*Given entries*.
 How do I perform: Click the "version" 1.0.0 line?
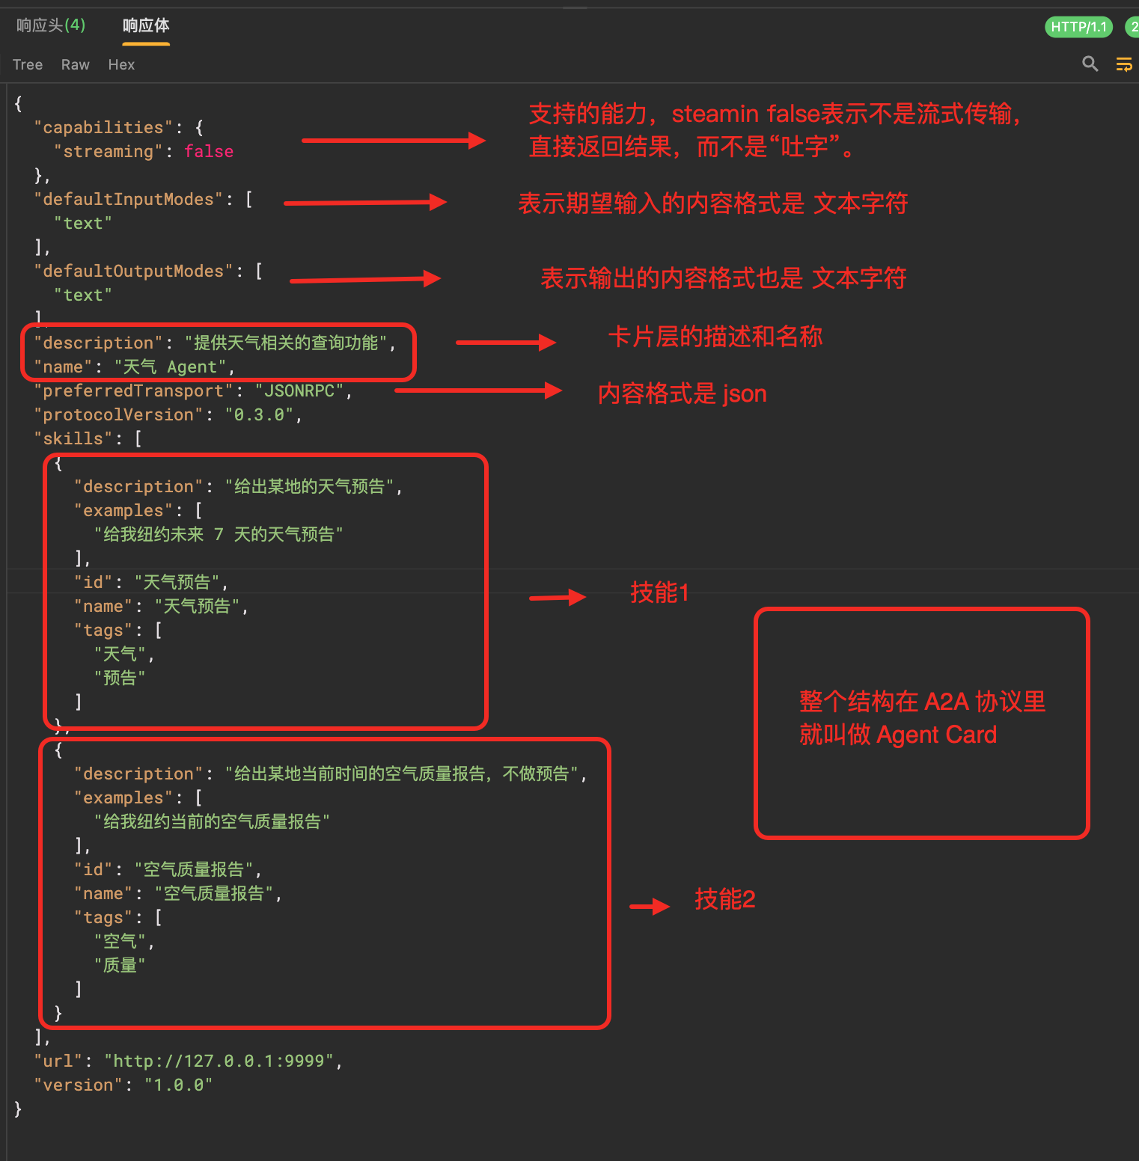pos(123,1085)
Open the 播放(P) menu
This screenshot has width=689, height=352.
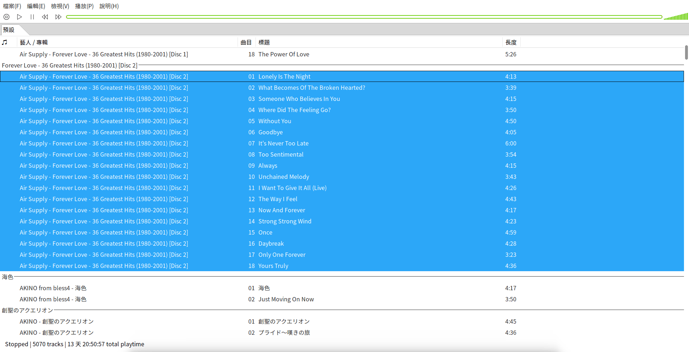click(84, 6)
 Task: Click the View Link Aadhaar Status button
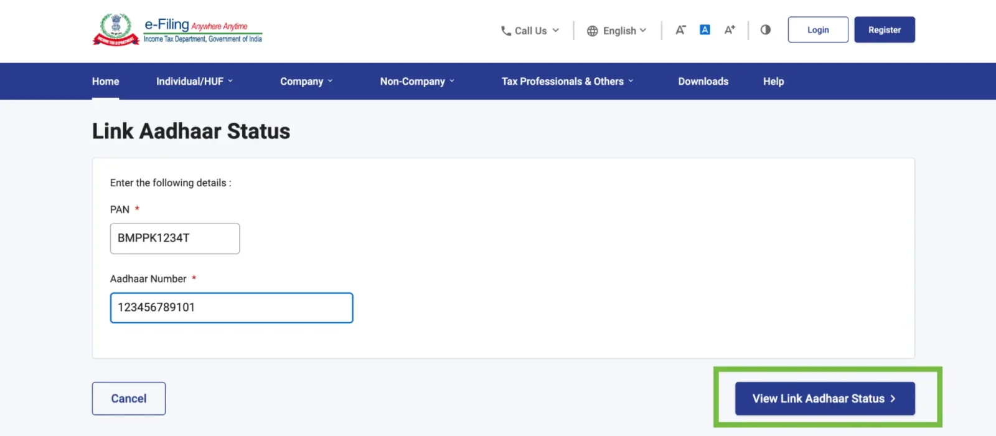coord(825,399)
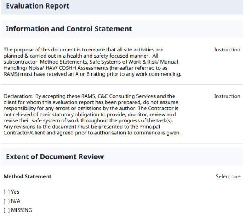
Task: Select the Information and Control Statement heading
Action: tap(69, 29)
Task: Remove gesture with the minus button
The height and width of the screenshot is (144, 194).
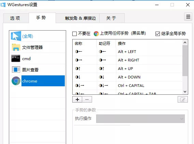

*Stated goal*. Could you lay out all the entries above as a Markdown table with the columns No. and Line, one row per line? Skip blank lines and leave out the pictures.

*Exercise result*.
| No. | Line |
|---|---|
| 1 |  How do I perform: Click the "version" 1.0.0 line? |
| 2 | pos(123,1085) |
| 3 | Open the 播放(P) menu |
| 4 | This screenshot has width=689, height=352. |
| 5 | click(84, 6) |
| 6 |  Task: Click the View Link Aadhaar Status button |
| 7 | coord(825,399) |
| 8 | Task: Select the Information and Control Statement heading |
| 9 | Action: tap(69, 29) |
| 10 | Task: Remove gesture with the minus button |
| 11 | The height and width of the screenshot is (144, 194). |